Sommer wasn’t apart from his SCDP bosses for long after Mad Men ended; he appeared alongside Hamm and Slattery in Wet Hot American Summer: First Day of Camp just two months later. Scattered guest work followed before he reteamed with Alison Brie on GLOW, playing another philandering husband. He also starred in HBO’s Run (2020).
Sommer was a regular on In the Dark (2019–2020) and had supporting roles in Summer of 84 (2018), BlackBerry (2023), Fair Play (2023), and King Richard (2021).
He and his wife, Virginia, have two children.

13of 13

Jared Harris (Lane Pryce)​

Lane Pryce (Jared Harris) and Bertram Cooper (Robert Morse) - Mad Men - Season 5, Episode 2; Jared Harris at the Newport Beach Film Festival Opening Night

Michael Yarish/AMC; Gilbert Flores/Variety via Getty
A respected veteran of stage and screen, Jared Harris joined the show’s ensemble in season 3 as stuffy financial officer Lane Pryce. The British thespian’s credits included I Shot Andy Warhol (1996) and The Curious Case of Benjamin Button (2008). He also had a recurring role on the cult favorite Fringe (2008–2012).
Harris talked to EW in 2012 about the bittersweetness of his departure from Sterling Cooper: “It’s an incredible place to work.

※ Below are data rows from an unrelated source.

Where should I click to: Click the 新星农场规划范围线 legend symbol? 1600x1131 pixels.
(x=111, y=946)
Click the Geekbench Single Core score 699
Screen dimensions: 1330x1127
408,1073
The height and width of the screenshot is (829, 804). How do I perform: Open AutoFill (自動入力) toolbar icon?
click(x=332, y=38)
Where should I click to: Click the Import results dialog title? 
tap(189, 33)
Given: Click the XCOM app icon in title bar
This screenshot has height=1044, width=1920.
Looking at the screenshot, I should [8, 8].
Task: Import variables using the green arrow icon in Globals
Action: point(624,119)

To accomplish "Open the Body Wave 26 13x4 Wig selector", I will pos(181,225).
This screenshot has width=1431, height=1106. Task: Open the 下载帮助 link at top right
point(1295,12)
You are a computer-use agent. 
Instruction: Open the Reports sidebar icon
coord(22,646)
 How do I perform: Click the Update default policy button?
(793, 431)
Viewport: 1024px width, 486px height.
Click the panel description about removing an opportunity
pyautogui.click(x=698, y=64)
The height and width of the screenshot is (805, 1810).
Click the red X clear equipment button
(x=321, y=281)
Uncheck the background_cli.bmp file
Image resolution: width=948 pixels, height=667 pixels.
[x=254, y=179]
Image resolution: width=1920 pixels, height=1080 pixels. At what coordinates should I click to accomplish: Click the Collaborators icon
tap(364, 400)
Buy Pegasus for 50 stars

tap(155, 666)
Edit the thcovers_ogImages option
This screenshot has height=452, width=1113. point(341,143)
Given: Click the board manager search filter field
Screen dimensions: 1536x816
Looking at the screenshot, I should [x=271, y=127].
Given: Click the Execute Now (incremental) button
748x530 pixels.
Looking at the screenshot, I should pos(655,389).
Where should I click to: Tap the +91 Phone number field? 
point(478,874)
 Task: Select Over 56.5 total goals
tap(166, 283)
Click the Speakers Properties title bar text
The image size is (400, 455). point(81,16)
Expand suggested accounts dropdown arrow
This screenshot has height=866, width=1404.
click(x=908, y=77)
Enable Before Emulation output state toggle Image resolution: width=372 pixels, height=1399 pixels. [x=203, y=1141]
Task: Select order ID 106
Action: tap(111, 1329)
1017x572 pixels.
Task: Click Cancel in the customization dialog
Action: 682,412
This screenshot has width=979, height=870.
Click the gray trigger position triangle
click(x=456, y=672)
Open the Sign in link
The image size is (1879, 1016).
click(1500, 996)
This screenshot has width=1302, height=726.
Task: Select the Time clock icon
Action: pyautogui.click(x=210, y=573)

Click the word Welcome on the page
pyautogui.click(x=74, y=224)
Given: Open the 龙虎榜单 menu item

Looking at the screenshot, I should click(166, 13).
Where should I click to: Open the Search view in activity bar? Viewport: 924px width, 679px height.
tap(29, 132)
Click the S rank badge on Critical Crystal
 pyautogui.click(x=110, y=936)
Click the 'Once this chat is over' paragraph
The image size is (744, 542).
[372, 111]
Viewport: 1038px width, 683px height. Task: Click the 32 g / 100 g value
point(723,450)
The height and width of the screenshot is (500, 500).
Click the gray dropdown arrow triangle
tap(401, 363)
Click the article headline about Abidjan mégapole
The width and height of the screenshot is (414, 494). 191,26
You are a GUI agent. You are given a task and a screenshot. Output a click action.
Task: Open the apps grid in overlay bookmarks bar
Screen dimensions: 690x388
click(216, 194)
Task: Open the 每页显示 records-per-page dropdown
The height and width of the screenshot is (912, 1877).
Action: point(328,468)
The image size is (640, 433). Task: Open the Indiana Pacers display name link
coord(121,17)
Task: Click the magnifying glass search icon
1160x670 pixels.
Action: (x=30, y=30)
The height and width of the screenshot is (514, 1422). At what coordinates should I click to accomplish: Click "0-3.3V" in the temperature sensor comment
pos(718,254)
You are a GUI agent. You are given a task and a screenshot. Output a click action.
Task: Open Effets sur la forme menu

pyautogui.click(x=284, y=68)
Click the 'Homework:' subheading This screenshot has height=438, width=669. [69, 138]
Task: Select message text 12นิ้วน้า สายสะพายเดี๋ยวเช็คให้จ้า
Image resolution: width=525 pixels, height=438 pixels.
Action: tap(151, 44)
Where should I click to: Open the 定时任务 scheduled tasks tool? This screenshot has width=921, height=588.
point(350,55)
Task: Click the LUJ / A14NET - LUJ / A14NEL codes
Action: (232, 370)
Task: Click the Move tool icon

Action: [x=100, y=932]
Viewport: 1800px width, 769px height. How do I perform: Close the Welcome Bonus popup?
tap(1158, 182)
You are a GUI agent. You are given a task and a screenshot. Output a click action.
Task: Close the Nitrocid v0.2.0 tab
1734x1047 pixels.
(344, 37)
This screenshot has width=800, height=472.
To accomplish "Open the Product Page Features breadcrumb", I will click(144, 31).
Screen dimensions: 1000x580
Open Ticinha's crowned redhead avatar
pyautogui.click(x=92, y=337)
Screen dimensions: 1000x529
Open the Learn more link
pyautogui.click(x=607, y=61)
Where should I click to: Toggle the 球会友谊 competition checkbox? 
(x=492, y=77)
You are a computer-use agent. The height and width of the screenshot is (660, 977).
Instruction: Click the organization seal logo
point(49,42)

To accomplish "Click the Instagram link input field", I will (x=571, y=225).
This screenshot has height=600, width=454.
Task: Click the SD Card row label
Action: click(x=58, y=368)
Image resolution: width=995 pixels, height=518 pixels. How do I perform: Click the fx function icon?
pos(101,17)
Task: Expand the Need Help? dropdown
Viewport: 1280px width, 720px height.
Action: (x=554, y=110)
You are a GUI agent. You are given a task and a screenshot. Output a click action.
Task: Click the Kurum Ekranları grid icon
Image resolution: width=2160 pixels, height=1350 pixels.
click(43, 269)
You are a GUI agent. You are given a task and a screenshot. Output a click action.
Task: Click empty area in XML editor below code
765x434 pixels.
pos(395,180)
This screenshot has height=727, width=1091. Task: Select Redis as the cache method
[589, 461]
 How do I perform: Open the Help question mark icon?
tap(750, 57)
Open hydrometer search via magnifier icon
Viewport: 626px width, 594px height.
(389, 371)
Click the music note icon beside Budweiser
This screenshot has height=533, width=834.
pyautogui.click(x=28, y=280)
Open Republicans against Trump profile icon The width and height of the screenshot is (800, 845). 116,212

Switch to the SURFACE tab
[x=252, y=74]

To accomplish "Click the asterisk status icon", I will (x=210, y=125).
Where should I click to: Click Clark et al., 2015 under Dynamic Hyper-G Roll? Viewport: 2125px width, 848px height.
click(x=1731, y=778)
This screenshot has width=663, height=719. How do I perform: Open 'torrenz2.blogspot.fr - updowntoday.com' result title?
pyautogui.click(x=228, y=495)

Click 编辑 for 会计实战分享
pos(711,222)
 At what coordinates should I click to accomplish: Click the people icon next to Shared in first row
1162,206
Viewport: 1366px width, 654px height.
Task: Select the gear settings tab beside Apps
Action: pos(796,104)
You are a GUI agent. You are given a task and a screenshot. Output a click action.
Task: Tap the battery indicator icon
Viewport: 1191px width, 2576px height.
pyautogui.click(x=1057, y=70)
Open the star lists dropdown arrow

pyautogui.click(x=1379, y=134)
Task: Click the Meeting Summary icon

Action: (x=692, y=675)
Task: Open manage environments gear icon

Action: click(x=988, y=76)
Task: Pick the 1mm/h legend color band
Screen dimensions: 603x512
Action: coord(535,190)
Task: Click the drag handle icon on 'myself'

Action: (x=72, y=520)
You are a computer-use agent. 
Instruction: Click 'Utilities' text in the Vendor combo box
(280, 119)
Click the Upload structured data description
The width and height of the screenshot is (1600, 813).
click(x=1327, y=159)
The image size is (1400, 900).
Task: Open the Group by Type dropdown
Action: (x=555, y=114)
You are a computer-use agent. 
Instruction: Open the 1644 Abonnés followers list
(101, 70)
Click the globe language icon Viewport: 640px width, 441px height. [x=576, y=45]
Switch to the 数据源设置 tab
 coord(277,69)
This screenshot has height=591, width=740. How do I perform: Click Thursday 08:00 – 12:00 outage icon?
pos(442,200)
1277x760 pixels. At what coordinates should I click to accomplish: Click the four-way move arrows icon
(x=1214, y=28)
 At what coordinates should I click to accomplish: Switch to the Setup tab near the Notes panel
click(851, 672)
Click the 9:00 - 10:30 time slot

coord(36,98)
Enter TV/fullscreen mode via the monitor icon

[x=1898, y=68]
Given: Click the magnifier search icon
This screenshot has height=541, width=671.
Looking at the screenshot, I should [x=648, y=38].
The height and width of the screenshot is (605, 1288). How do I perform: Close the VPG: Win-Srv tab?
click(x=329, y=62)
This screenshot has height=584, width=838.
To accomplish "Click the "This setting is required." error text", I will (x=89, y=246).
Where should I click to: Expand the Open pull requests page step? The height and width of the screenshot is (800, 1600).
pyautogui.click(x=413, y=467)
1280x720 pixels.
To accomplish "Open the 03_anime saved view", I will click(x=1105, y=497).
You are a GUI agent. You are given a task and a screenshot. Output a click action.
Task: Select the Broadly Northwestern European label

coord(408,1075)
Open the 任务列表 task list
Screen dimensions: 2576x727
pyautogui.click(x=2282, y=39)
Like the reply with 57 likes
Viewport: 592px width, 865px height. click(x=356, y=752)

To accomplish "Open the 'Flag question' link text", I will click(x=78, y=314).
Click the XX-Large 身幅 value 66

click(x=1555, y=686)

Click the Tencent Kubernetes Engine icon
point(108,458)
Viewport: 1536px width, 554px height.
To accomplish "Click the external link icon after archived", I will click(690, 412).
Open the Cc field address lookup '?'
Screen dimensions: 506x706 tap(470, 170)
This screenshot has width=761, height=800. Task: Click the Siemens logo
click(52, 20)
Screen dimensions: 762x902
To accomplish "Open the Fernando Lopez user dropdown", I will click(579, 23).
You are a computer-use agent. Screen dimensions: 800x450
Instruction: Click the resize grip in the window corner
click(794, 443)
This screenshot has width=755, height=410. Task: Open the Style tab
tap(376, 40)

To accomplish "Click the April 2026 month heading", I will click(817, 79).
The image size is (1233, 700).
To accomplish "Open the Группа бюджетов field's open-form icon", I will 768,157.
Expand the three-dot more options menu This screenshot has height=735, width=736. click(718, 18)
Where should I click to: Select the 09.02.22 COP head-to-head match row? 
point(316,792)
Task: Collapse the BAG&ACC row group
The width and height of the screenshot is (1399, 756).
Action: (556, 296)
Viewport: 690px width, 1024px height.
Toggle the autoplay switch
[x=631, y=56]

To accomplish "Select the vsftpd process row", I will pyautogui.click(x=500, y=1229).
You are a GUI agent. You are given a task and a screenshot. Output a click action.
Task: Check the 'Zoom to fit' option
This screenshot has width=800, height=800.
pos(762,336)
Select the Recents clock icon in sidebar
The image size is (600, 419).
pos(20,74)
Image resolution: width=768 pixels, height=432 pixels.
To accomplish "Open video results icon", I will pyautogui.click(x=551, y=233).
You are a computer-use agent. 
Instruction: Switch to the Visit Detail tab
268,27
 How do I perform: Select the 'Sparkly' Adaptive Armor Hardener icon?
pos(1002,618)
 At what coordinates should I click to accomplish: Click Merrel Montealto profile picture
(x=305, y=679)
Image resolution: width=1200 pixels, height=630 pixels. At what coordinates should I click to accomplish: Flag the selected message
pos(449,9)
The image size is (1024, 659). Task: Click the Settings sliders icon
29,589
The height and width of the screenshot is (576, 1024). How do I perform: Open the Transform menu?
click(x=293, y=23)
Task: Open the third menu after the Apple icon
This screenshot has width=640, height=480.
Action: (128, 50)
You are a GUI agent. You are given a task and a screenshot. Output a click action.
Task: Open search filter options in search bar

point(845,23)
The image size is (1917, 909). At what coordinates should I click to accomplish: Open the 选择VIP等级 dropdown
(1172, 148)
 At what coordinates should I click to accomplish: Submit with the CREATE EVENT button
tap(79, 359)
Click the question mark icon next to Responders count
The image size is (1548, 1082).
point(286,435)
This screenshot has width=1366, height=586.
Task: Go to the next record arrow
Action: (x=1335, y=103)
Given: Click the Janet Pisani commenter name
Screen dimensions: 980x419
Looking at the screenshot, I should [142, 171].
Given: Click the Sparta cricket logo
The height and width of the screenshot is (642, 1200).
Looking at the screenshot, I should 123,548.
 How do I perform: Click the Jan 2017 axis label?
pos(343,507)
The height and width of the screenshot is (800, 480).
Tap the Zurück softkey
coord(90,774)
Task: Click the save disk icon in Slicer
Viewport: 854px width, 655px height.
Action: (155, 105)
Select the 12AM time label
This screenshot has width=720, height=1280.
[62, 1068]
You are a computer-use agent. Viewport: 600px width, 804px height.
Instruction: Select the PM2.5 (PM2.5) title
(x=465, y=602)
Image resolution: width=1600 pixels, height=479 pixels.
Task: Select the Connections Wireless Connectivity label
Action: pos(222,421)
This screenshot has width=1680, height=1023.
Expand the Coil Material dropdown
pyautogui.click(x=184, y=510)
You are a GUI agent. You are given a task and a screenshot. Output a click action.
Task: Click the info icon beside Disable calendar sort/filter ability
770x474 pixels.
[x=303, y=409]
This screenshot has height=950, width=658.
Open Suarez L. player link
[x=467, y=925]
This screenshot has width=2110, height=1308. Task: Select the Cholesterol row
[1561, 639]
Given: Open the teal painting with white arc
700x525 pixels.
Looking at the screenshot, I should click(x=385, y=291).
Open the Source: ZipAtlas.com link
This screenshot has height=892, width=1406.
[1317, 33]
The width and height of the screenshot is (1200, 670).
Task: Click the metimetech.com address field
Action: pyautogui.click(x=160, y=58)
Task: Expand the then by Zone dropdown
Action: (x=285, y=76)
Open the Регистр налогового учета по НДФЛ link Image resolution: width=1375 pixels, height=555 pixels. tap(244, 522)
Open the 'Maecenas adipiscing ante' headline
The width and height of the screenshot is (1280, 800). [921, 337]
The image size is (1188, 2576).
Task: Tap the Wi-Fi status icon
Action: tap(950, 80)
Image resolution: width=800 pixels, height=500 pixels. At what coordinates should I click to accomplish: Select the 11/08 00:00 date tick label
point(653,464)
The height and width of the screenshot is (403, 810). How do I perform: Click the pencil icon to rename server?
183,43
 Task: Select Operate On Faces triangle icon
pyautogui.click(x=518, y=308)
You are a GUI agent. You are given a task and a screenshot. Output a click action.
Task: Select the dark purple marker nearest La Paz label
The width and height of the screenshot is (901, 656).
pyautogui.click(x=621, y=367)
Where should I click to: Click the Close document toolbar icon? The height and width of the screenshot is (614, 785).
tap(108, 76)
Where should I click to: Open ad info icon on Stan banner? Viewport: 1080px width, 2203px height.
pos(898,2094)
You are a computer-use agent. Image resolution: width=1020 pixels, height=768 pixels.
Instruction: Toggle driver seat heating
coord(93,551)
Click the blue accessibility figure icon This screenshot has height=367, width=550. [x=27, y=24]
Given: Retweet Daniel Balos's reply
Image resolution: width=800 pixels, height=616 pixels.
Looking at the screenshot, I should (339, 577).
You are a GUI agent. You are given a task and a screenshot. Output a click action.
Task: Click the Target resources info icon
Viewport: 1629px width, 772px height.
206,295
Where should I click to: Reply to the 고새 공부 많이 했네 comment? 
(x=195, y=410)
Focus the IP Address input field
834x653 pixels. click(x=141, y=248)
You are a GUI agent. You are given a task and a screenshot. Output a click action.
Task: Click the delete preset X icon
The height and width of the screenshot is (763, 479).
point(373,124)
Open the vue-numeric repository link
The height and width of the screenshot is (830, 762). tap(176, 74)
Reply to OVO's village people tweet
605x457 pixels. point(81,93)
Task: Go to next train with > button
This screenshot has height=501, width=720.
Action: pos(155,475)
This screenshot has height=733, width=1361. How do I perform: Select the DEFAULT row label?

It’s one of those Catch-22 things, the fact that [Weiner] decided to let Lane go meant that I got two seasons worth of storylines this year. But on the other hand, it really has been the best place to go and work, and I won’t be working there anymore. I’m going to miss them all.”
Always in high demand, Harris has played everyone from Ulysses S. Grant in Steven Spielberg’s Lincoln (2012) to Moriarty himself in Sherlock Holmes: A Game of Shadows (2011). On the small screen, he starred in The Crown (2016–2017) as King George VI; the horror-tinged maritime thriller The Terror (2018); and won a BAFTA for Chernobyl (2019). He can currently be seen in Apple’s Foundation (2021–present).
Harris is the son of legendary actor Richard Harris, a.k.a. the original Dumbledore.